If your application is not web based, you must still look at metrics. IT performance Metrics help you discover emerging trends, often early on, and can help you proactively respond to performance issues. How do you trust the effectiveness of the metrics you consult? How do you know which metrics to track? When you combine this confusion with office politics where different groups want to track different metrics for different purposes, it can be nearly impossible to find a simple set of meaningful metrics. This does not mean that you should not try.

IT performance metrics for an application can be one of the most quantitative, critical measurements you track. Today's applications are complex. Data moves from databases to websites through reporting, CRM tools, messaging servers, email servers, data warehouses, and other places. It can be difficult to track performance bottlenecks and spot issues. This is where IT performance metrics can really help you.

The problem with metrics is that the people interpreting them seem to boil them down into something they can understand. Page load time is easily understandable; therefore, we leap to that metric as a web server metric standard. If you write enterprise software, similar metrics emerge. In our quest to quantify things, metrics are easy prey, but they do not always paint the entire picture. Someone still needs to interpret the results.
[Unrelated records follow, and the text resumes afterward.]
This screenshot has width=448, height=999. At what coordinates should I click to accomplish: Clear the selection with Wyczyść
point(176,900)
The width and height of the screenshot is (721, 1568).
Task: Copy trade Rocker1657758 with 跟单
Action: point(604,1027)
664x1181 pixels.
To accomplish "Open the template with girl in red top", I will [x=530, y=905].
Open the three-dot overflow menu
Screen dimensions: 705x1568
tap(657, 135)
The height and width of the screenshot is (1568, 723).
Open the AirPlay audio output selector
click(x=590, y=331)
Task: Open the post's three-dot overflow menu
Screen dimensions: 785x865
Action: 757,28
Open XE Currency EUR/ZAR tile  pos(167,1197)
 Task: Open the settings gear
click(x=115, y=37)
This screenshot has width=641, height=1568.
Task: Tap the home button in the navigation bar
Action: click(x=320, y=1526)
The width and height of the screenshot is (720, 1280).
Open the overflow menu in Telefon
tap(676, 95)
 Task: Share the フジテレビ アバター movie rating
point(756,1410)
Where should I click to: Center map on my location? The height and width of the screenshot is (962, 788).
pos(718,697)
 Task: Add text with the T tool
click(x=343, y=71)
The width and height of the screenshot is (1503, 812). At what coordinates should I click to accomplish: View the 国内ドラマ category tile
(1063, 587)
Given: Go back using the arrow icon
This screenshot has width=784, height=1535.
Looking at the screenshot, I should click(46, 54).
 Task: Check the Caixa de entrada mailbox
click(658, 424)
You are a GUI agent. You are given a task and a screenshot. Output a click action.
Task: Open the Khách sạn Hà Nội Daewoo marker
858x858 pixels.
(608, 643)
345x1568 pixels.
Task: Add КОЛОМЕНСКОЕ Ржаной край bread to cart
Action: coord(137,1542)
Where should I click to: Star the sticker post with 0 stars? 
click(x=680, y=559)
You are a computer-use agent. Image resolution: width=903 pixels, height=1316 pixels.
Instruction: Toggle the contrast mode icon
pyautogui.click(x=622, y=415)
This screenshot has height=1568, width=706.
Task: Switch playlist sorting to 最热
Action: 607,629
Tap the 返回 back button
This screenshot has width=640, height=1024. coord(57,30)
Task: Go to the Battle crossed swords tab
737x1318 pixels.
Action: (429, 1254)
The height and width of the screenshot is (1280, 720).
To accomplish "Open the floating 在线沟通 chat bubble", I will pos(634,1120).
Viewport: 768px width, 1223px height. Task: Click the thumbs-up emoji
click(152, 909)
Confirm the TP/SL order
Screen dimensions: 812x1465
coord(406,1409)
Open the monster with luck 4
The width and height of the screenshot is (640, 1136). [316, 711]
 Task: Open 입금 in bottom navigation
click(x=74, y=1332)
To make the most of metrics, the results should depict the user experience in some way. In my experience, the most effective metrics are the ones that can repeatedly measure a task that a typical user would perform. I think it is a mistake to try to "boil down" metrics into one summary number. It is a better idea to use metrics in combination with other factors to rate the overall effectiveness of your applications. You might choose to combine metrics with usability for a powerful punch.

Online retailer Eddie Bauer, an established merchant with an emerging online presence, uses a combination of statistics, usability, and customer focus groups to help chart site contents, what should be on their site, and their site's future direction. Metrics give them a basis or foundation on which they can build a user-focused experience. The people behind the site still need to make the decisions based in part on data gathered from the metrics.

Another way to combine usability and metrics is to list 10 or 20 common tasks your users must complete to use your application and then generate metrics around those tasks. Logging in might be a task and a metric might be the time it takes the user to log in, create a session object, and download a cookie.

Metrics should be easy to gather and interpret for those trying to use them. You want metrics to work for you, not you work for metrics. If you find that you spend too much time tracking metrics and not enough time using them, you probably need to re-think your metrics. Try simplifying or consolidating metrics to come up with a set that you can live with, but one that still allows you to spot trends and issues before they occur.

Many large organizations are so enthralled with metrics that they form separate labs, divisions, or even corporate sites to generate, track, and measure performance metrics. Performance labs are great because they allow larger companies to focus on performance, acquire experts in the optimization field, and gather them to solve more complex problems. A smaller development shop tracking the right statistics while watching the correct trends can often trump the big company in the quest for better performance. One person with a stopwatch who says, "Hey, wait a minute." is often faster than a committee.

You might not have a fancy lab or division, but you can still put metrics to work for you. Even the best metrics are only as good as the way in which you interpret them. Establishing metrics that are easy to generate and interpret and that allow you to predict trends or emerging issues can help a development organization. Sometimes, even tracking the dreaded page load time in a simple spreadsheet can be a valuable tool in the quest for IT performance.